• _Work item_: Return all of the following entries as written, but without the images.

• _Data for this task_:
_ _ _ _

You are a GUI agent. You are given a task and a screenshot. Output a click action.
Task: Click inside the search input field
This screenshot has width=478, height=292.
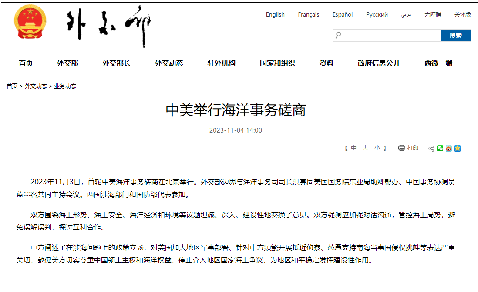[x=383, y=35]
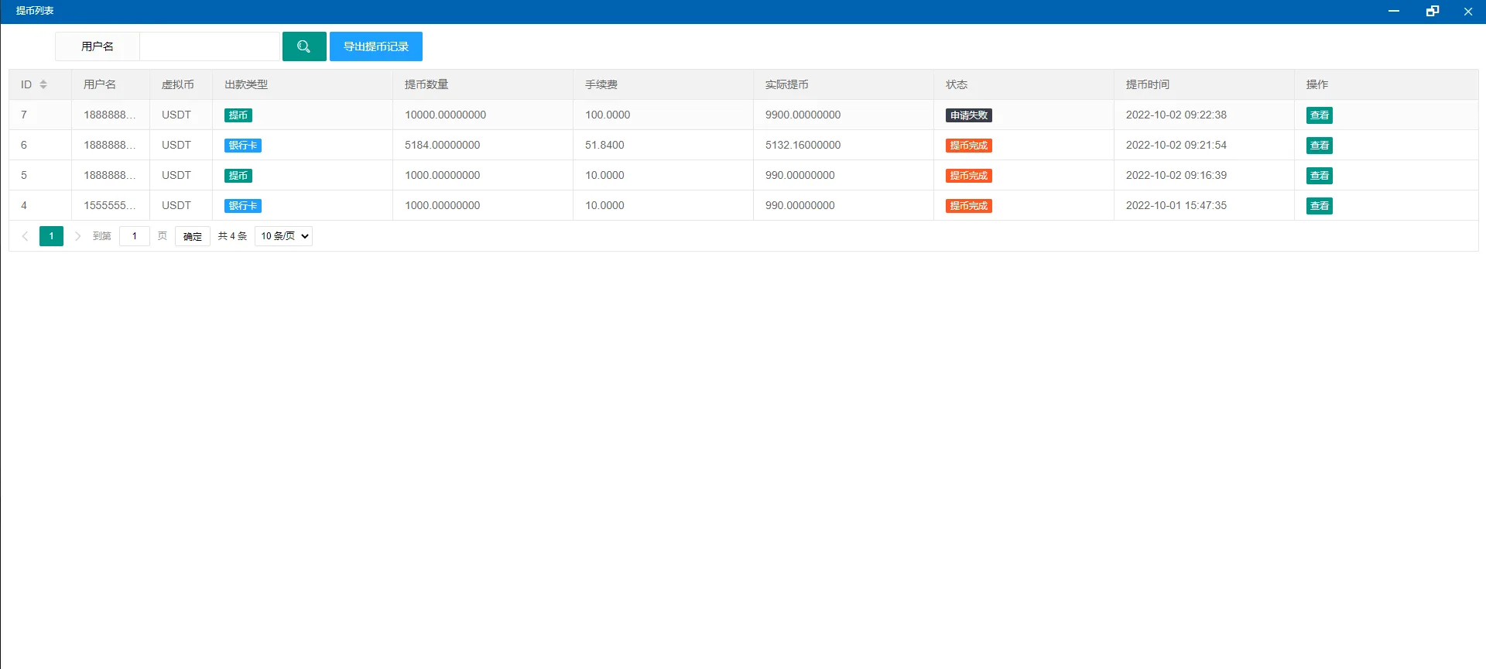Confirm page jump with 确定 button
Viewport: 1486px width, 669px height.
click(192, 236)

_ _ _ _

• _Answer below_:
You are a GUI agent. You are given a task and a screenshot. Output a click action.
Task: Click inside the search input field
This screenshot has width=478, height=292.
[x=383, y=35]
Confirm page jump with 确定 button
Viewport: 1486px width, 669px height.
click(192, 236)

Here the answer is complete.